If I can introduce a personal note here, it breaks your heart to see Catholics (and again stereotypical terms, conservative Catholics and left-wing Catholics) at each other’s throats about, just one example, about the Eucharist. Before I came to California, I was at a bash for priests, which I usually avoid like a plague because they often evolve.... These were good guys, hard-working, bright guys, but they suddenly got into communion. Some of them said, “It’s just awful how some people, coming to Mass, still insist on receiving the Lord this way (tongue out), just terrible. It’s that childish, pre-Vatican II.” And other people said, “Well, extending the hands, they are not used to extending the hands. They remember as a child receiving....” I did. I only started puttiing out my hand about ten years ago. I remember just sitting there. I wasn’t the hero of this. I kept my silly mouth shut. But I remember thinking, “Why are you fighting about how they receive? They are receiving. They believe. They wouldn’t come out on a Sunday morning and walk down a lane just for a piece of bread! They are believers! If they want to receive with the hand or the tongue, they believe it is Christ Jesus in their bodies. Let’s stop slashing at each other, while the whole world is yawning and breathing in scepticism and cynicism and “Who cares?” and “There is no god.” and “Jesus wasn’t god.” They believe He is even in the Eucharist for a few minutes in their bodies. Let’s unite with our love of the Lord and belief! I am saying it to you now because I can be nice and brave. I should have said it that night!

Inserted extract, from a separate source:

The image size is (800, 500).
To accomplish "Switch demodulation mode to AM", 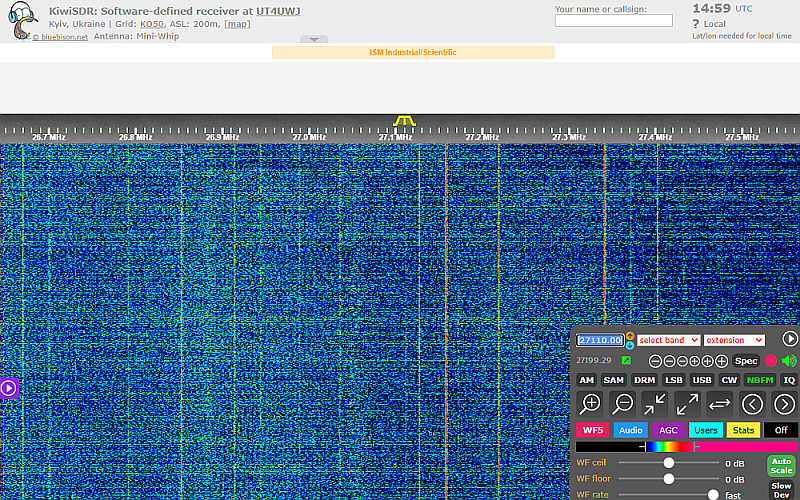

This really is the last one now.... At the end of Mass, the priest gives the final blessing. It is a wonderful, wonderful way to end the Mass. Power of Our Lord and the Father and the Spirit go with you. And we have all seen signs of the cross that were just great. I remember when I was a teacher, kids taking finals, even cool, sophisticated kids. And then, once in a hospital in Poughkeepsie, (I have also mentioned this.) a husband and wife were sitting on a bench on the fourth floor of this hospital, St. Francis, because they thought their little boy was going to die that night. He had been in a car accident. He did not die. He is alive today. He has kids of his own. But it was an awful night and I, the parish priest, was pacing up and down saying the rosary. But the wife was on the bench with the husband. The husband was Bruce Biceps, and she was this very petite, little lady, with tiny, tiny fingers. And through the evening, she had her arm around his bulging muscles, but with this hand, every so often, she would reach up and on his forehead, make the sign of the cross. I thought, “Yeah! That’s great, great Catholic Christian power and belief.”

And the third incident is this one, about the sign of the cross and belief in His house. In 1954, after that summer of Catholic Evidence Guild-ing, we went to the seminary. Joe is now a deacon and I am a freshman, so to speak. We had a first week of seminary retreat. All the deacons would go to Father Gooch and the rest of us would go to Father Igor. But the deacons had exclusive availability to Father Gooch. I later found out, just before Christmas vacation, that all the deacons who went to Father Gooch got this as a penance. (I wrote it down.) “Select the most timid, nervous, droopy type, newcomer in the seminary and ask him to go for a walk, and begin the walk by inviting him to join you with the sign of the cross. I heard that on the morning starting Christmas vacation. When I got home that afternoon, I remembered that, a week after the retreat in September, three deacons came up to me and said, “Mike, would you like to go for a walk, and would you join me in the sign of the cross?”.....”OH, YEAH! I’d love to go for a walk....” And, in the forty-two years that I have been hearing confessions, never once did I ever ask a penitant, as penance, to go for a walk with a wimp.

There is no Walt Disney ending to the Mo Story. I can’t say that as I went back to the seminary, Mo blended into the baptismal font. I don’t know what ever happened to him, but he was teachable. He found it worth listening to, even though he kept saying, “You guys are from another planet.” I often think of Joe saying, “Yeah. I guess we are. I guess we are, in a way, from another planet. That’s OK.” .....That’s OK!